Craft's Saturn images amaze NASA scientists
Orbiting the spacecraft around Saturn is a major success for NASA.
PASADENA, Calif. (AP) -- Just hours after swooping into orbit around Saturn, the Cassini spacecraft sent "absolutely mind-blowing" images of the giant planet's rings back to Earth early today.
The first shadowy close-ups taken from the U.S.-European craft looked down on ring segments as it entered orbit late Wednesday. As more and more pictures came in today, the images from the dark side of the rings gradually gave way to increasingly clear pictures.
Mission scientists and engineers at NASA's Jet Propulsion Laboratory had watched tensely late Wednesday as a signal indicated first that Cassini -- launched nearly seven years ago -- had safely passed through the ring plane and then performed a crucial engine firing. It squeezed through a gap in Saturn's shimmering rings, fired its brakes and settled into a near-perfect orbit around the giant planet.
"I can tell you it feels awfully good to be in orbit around the lord of the rings," JPL Director and Cassini radar team member Charles Elachi said.
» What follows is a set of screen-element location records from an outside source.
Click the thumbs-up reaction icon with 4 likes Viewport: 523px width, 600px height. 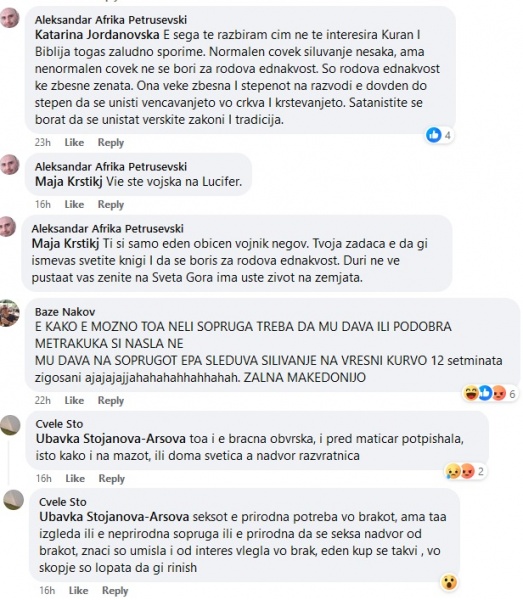pos(433,135)
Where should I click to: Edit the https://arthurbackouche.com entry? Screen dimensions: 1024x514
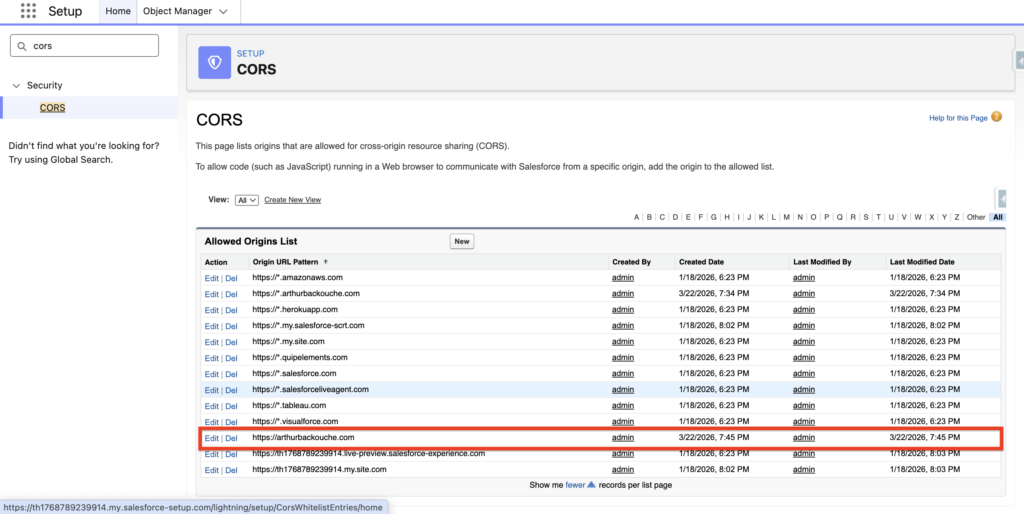click(x=211, y=438)
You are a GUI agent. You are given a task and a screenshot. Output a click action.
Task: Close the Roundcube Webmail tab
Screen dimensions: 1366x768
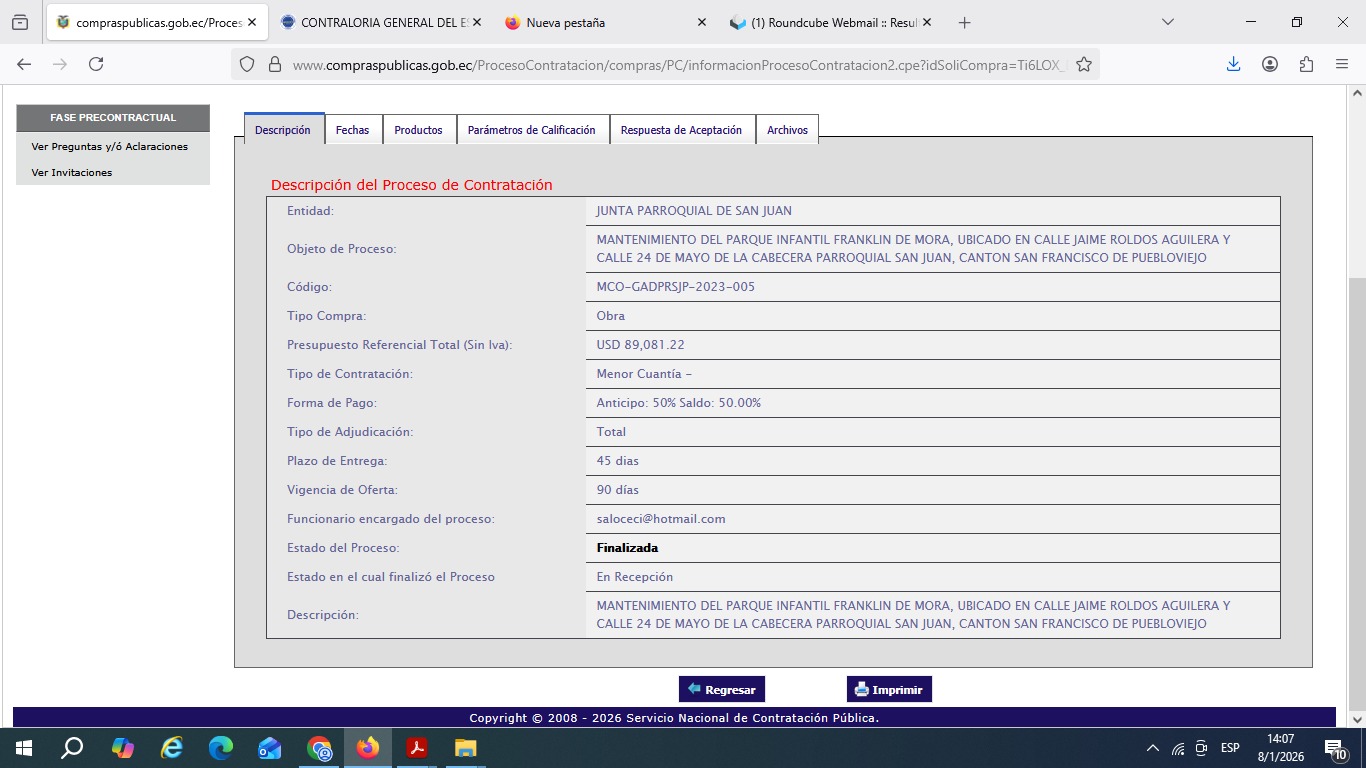click(x=928, y=22)
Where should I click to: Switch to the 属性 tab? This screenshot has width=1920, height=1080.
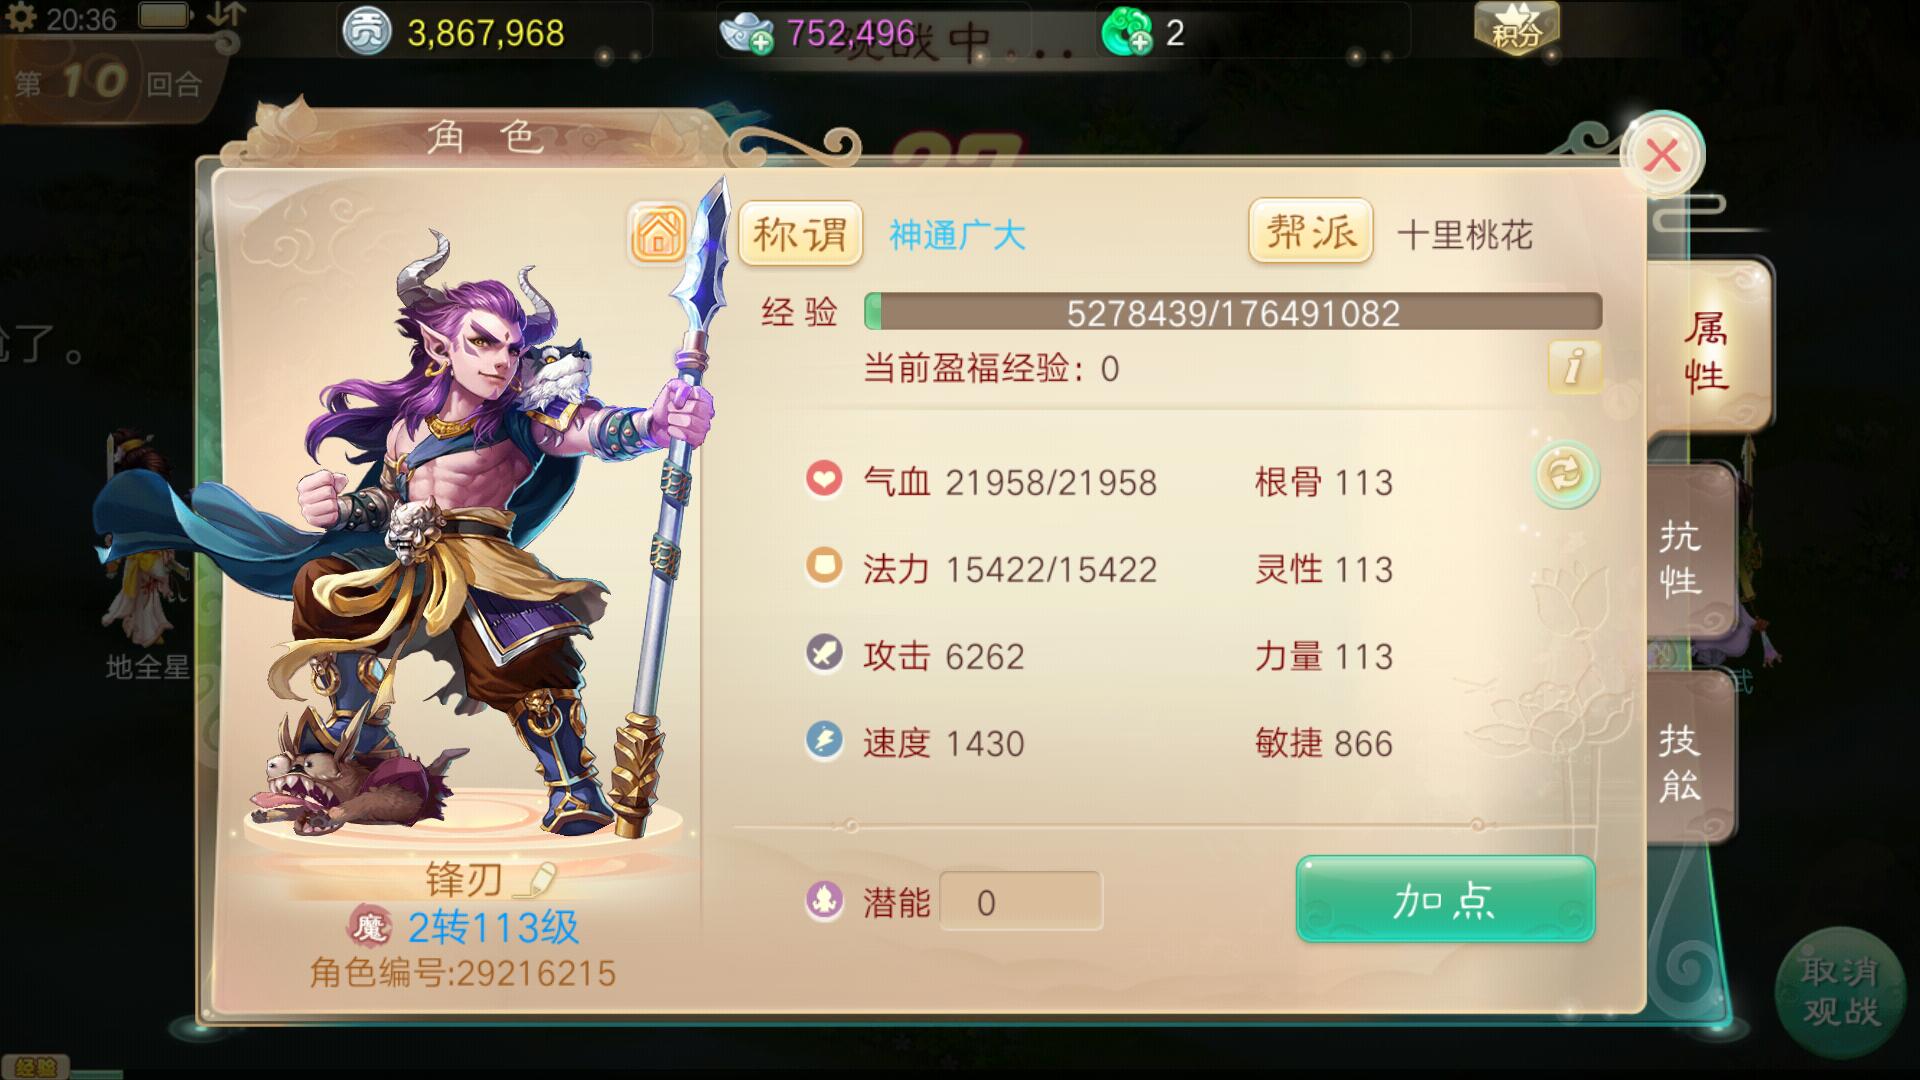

Mission officials huddled before a control room screen as the raw images came in today from more than 900 million miles away.
What they show
Some ring segments appeared as a bland haze. Others resembled ripples in water or crisp bands of light and dark.
"Absolutely mind-blowing," imaging team leader Carolyn Porco said as an image resembling tight-grained wood popped up.
"Look at that sharp edge. That brings tears to my eyes," Porco said. "Most of the structures we see, we don't know the cause of it. That's why we've gone back to Saturn."
Putting the first spacecraft into orbit around Saturn marked another major success this year for NASA, which has had two rovers operating on Mars since January and has a spacecraft heading home with samples from a comet encounter.
NASA Administrator Sean O'Keefe, in a call from Washington, D.C., Wednesday, called the reaching of orbit around Saturn an "amazing victory" and part of a "doubleheader," following a successful spacewalk by the international space station crew earlier Wednesday evening.
A carefully choreographed maneuver allowed Cassini to be captured by Saturn's gravity as it arced within 12,500 miles of the giant planet's cloud tops.
Using its big radio dish as a shield against small particles, the spacecraft ascended through a gap between two of the rings, then spun around and fired its engine for more than 1 1/2 hours to slow its acceleration.
The craft then rotated again to place its shielding antenna in front as it descended back through the gap.
Automatic move
The maneuver had to be carried out automatically because Earth and Saturn are currently more than 900 million miles apart and radio signals take more than 80 minutes to travel each way.
Navigation team chief Jeremy Jones said initial analysis showed the orbit to be so good that a "cleanup" maneuver planned for Saturday would be very small.
The orbital insertion came after two decades of work by scientists in the United States and 17 nations. The $3.3 billion mission was funded by NASA, the European Space Agency and the Italian Space Agency.
David Southwood, director of space science for the European Space Agency, called it a "world mission" but said the orbital insertion was "America doing it right."